I want to come back to the power generation side one more time. I know you're in an exclusivity with Endeavor for this turbine cell product. Given this capacity-constrained market, have you evaluated an opportunity to develop a product on a stand-alone basis or work through Endeavor to look outside their captive universe of customers to deploy this product?
Andrew, it is true we have an exclusive relationship with Endeavor to bring that turbine generator to market. We're hyper-focused on a successful launch in 2027. Endeavor and the entity we're working through, Turbocell, sell internally for their own data center use but they also are able to sell to other customers and users. They understand the market and want to leverage their relationships and know-how. We're more of the design and manufacturing partner to help them deliver. Regarding the other two products—battery and inverters—we're actively quoting outside of Endeavor and the inverters are already in testing with four customers, which shows momentum across the three product segments.

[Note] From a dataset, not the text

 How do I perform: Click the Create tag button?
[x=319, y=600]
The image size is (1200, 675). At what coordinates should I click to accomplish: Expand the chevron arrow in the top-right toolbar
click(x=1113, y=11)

Okay, that makes sense—so Endeavor could sell the turbine cell outside of their own data center applications if there was demand. Quick follow-up on battery storage: can you bracket your content as a percentage of potential ASP? And on the service angle—these customers have high uptime requirements—what investment needs exist on the service side to support that?
On content, the battery energy storage content is very similar or slightly incremental to what we serve on the CV side. We buy cells, design complete packs, assemble those packs, provide BMS and control systems, software development, and final testing and shipping. The main difference is these are stationary applications rather than mobility, so the structure is a bit different, but the product scope is similar. Regarding service, these industrial customers do require strong support and uptime, and we will provide the necessary testing, validation and service capabilities, leveraging our existing global support infrastructure and relationships.
We have time for one final question, and that question comes from Mark Delaney with Goldman Sachs.
One on the power gen business as well. Joe, you mentioned BorgWarner may need to expand capacity there, and you're going to have to make that decision soon. Several hyperscalers have been quite robust in their capital guides this earnings season. Given that backdrop and based on your customer engagements and discussions with Endeavor, should investors think about BorgWarner shipping the full two gigawatts in 2028?
We haven't shared that level of detail publicly. As we get into early 2027, we'll start to provide more color on sales and a longer-term view on the business. It's true recent hyperscaler announcements show increased capital investment, which is favorable for the entire data center space. We'll provide more details as we get into late '26 or early '27.
Okay. My other question was on the auto business and China. The company spoke about a little bit of growth in the market in China in the first quarter based on some program timing. Maybe talk a bit more on how you see the China market developing from here and your ability to get back to growth over market in part given some of the past wins you've discussed.
Sure, Mark. Generally speaking, we are very strong in the China market. We continue to win business there and it remains very important for us. The domestic market was down in the quarter but overall was buoyed by export sales, and much of that export market has added content. We remain optimistic about China. It's hard to read too much into one quarter, but generally, Chinese OEMs continue to grow their share globally, and we're well positioned as they localize more in those markets.
Thank you all for your great questions today. If you have any follow-ups, feel free to reach out to me or my team. With that, Michael, you can conclude today's call.
This concludes the BorgWarner 2026 First Quarter Results Conference Call. You may now disconnect.